Carter was replaced by the ultimate “people person” in modern politics, President Ronald Reagan. Whereas Reagan’s policies would earn him many enemies, he had a gift for the small gestures of humanity and kindness , and a genuine warmth, that made him well liked by the people with whom he had to work in Washington, D.C., Republicans and Democrats alike. Democratic Speaker Tip O’Neil, on his retirement, jokingly complained that Reagan was simply too personable to dislike, even when he disagreed with him.
Bill Clinton is also a natural “people person.” Mayor Rudy Giuliani told me at dinner once that he thought Bill Clinton was the single more charming person that he had ever met in politics, maybe too charming for his own good. I never met Clinton, but many others have said the same thing to me.

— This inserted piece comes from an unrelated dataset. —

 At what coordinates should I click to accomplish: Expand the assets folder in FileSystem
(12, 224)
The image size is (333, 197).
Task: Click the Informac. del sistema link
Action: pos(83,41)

I have never met Barack Obama either, so I do not know him. I was not in St. Thomas on the two occasions when he visited. Does he have the interpersonal charm and warmth – the people skills – to have a successful Presidency? I simply don’t know, but I worry about it. He faces a huge crisis of confidence in our American institutions where “up close and personal” people skills can make or break him, so I expect that we will all find out soon enough how skilled he is for his role.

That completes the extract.